• **WHAT YOU WILL DO**
Among the entries below, determine how many lines contain the word "computer" and state only that figure.
=== DATA TO PROCESS ===
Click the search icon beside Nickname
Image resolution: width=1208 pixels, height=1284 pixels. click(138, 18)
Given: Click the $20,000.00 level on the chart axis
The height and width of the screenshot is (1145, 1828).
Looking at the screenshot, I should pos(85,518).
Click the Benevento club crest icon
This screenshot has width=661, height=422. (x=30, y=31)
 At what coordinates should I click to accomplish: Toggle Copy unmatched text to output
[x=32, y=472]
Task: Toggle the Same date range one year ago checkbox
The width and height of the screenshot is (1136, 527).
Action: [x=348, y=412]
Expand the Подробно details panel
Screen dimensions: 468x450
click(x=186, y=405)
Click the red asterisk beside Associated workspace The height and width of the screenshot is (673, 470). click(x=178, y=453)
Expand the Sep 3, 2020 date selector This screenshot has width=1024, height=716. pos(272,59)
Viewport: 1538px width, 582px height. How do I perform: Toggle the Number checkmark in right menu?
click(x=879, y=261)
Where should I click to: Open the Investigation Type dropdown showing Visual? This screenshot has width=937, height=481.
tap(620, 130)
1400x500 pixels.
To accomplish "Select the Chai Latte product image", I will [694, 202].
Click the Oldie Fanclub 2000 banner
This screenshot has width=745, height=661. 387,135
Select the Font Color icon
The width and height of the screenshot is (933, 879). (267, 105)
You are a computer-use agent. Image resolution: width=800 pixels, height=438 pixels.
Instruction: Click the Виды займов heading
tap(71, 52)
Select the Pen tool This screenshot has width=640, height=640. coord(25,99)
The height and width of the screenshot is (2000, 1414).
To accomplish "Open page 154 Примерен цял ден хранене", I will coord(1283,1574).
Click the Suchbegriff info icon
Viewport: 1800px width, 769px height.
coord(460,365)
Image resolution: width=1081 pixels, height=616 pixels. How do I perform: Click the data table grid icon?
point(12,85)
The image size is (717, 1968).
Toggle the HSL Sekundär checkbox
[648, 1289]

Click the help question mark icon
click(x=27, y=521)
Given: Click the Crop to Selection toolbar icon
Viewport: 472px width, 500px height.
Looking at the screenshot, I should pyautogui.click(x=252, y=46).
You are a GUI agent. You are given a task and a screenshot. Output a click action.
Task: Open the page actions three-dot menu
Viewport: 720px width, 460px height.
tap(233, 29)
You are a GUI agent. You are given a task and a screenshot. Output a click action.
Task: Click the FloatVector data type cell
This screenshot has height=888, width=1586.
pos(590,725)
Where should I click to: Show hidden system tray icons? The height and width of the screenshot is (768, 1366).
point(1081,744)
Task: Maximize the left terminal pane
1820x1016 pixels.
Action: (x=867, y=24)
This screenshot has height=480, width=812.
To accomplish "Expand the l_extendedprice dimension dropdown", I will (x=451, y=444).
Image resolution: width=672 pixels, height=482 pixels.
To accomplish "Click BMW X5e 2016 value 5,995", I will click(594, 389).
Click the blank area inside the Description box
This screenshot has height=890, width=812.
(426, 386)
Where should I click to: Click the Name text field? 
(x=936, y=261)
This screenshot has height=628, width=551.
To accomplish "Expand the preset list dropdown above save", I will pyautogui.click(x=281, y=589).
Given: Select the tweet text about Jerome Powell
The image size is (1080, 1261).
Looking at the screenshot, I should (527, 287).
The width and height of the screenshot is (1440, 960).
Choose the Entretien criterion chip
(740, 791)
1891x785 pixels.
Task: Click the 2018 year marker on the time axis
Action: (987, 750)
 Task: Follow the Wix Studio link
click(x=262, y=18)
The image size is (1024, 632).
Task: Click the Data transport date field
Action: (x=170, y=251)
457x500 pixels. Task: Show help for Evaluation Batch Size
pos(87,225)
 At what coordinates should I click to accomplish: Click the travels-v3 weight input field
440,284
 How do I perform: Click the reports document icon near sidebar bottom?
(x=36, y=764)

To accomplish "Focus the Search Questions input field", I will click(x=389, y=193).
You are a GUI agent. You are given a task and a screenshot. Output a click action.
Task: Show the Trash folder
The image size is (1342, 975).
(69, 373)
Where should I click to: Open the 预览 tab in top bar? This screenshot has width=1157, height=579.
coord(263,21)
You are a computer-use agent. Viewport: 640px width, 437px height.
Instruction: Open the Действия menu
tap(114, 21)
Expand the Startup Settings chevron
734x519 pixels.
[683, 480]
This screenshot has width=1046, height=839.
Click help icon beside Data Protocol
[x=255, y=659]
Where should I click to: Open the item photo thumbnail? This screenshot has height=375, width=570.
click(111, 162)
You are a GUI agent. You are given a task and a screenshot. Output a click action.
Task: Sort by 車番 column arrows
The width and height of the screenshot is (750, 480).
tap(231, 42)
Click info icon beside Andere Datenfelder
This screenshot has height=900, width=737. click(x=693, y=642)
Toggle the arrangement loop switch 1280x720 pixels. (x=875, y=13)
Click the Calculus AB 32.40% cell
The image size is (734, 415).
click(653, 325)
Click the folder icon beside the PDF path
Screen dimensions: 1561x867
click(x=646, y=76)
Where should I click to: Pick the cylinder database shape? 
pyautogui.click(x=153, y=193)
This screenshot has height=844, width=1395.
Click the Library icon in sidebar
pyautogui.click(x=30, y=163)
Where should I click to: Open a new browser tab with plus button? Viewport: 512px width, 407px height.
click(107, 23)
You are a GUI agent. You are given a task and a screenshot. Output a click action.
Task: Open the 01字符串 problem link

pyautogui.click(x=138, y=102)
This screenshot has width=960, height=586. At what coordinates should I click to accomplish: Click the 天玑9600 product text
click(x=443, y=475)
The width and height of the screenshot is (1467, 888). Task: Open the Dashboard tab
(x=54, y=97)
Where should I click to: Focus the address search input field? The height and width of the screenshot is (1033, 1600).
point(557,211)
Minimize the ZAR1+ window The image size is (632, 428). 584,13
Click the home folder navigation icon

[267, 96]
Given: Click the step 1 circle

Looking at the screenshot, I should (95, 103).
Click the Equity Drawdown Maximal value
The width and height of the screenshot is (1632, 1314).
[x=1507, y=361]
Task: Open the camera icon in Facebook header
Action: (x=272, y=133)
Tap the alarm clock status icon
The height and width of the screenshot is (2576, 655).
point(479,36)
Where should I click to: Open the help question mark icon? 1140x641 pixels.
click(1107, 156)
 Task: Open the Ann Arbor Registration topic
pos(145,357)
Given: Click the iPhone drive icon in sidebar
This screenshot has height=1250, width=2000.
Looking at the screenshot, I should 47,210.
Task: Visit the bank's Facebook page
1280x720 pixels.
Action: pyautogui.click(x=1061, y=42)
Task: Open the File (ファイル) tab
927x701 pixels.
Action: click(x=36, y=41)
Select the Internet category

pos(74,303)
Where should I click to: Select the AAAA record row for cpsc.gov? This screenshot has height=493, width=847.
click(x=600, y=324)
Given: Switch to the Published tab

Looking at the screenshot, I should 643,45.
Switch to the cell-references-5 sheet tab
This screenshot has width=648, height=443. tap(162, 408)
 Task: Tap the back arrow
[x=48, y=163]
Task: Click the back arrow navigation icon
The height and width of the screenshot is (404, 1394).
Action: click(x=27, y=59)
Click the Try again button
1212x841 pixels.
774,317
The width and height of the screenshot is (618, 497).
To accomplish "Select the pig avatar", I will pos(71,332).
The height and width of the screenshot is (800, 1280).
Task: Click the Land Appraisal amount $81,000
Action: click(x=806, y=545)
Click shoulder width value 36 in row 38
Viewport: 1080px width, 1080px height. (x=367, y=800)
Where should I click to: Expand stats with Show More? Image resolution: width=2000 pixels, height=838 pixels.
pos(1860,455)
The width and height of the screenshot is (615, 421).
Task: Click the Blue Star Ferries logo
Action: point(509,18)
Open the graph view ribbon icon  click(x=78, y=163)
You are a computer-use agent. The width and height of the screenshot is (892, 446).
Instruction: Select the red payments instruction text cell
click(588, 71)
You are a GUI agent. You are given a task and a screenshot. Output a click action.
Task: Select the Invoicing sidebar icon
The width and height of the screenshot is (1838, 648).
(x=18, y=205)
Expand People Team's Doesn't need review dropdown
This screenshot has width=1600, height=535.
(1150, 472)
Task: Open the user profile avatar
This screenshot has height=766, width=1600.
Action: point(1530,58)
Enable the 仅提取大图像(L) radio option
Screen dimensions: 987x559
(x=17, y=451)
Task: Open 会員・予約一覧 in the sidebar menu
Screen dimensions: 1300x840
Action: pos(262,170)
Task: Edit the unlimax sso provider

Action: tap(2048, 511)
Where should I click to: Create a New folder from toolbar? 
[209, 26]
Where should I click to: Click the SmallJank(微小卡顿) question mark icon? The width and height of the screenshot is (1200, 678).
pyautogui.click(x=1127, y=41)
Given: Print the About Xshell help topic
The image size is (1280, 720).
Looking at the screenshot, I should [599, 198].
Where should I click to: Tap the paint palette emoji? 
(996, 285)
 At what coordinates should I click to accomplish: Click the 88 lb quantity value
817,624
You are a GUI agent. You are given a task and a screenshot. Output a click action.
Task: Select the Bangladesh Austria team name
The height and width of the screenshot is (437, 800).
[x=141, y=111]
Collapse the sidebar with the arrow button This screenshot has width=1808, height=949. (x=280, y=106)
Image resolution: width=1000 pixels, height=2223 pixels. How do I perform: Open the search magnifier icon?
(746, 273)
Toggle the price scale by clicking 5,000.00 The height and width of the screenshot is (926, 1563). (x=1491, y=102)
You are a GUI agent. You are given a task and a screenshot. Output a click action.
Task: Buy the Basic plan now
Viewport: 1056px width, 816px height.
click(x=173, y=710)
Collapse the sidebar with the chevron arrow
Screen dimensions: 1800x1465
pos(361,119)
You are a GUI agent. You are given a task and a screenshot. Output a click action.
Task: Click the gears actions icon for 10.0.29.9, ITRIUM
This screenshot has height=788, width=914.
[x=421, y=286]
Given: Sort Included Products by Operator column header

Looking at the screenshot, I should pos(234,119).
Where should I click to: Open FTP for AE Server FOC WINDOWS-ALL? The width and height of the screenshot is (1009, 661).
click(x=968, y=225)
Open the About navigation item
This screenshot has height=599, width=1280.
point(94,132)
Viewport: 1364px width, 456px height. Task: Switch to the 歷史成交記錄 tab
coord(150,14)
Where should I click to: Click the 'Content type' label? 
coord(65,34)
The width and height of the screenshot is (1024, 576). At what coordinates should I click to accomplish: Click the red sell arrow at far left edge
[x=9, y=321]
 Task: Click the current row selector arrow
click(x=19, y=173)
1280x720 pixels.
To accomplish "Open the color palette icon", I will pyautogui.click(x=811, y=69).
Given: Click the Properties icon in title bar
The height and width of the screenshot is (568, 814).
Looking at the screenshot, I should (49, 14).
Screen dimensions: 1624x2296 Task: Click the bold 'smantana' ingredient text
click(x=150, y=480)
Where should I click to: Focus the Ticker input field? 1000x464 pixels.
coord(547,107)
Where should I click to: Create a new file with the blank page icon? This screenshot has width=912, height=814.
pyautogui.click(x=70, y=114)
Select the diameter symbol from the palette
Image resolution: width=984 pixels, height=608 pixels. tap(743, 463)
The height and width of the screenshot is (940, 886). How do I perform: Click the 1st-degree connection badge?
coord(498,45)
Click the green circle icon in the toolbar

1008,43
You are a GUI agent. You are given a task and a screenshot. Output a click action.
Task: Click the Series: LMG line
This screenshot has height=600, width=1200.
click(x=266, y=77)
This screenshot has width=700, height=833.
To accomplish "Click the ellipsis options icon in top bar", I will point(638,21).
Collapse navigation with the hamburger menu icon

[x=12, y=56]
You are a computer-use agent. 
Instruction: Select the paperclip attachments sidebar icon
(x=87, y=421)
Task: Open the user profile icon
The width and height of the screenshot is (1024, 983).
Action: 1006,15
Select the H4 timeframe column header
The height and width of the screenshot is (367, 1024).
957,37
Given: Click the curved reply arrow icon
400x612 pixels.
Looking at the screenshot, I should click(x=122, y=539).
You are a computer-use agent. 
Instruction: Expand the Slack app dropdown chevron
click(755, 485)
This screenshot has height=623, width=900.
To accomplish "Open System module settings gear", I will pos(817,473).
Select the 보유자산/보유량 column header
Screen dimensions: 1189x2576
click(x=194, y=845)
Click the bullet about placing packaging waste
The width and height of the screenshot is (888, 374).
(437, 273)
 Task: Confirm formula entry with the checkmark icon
===
• **EXERCISE OUTPUT**
5